Name each distinct flame color mentioned in the forum thread on colored flames below, listing each color once.

◆ **Extract provided**:
--- START ---
You can use polyethylene glycol as the 'wax' to produce blue flames, which you can colour with organic salts of the metal whose colour you wish to impart.

See this patent for further details: http://www.google.com/patents/US3107511

The extra oxygen prevents the characteristic bright yellow colour of highly paraffinic flames, in the same way that alcohols burn with a blue-clear flame.

Marvin - 20-6-2016 at 01:12

Copper on it's own produces a green flame. CuCl is the usual emitting species in pyrotechnic blue and if the flame/mixture is too hot it breaks it apart and goes green. A solution of copper chloride in alcohol can produce a passable blue. Paraffin has particles of carbon producing the yellow light thermally (black body radiation) and this swamps atomic emitters.

metalresearcher - 20-6-2016 at 03:16

When using CuSO4, you must use the white anhydrous version, not the blue CuSO4.5H2O crystals.
Just calcine the blue crystals by heating it to a few hundred degrees (but below red hot).

Water (vapor) + paraffin will induce the yellow flames.
--- END ---
◆ **Data**:
--- START ---
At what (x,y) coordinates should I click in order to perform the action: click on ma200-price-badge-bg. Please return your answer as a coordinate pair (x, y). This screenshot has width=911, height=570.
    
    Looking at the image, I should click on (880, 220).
--- END ---
◆ **Answer box**: Blue, yellow, blue-clear, green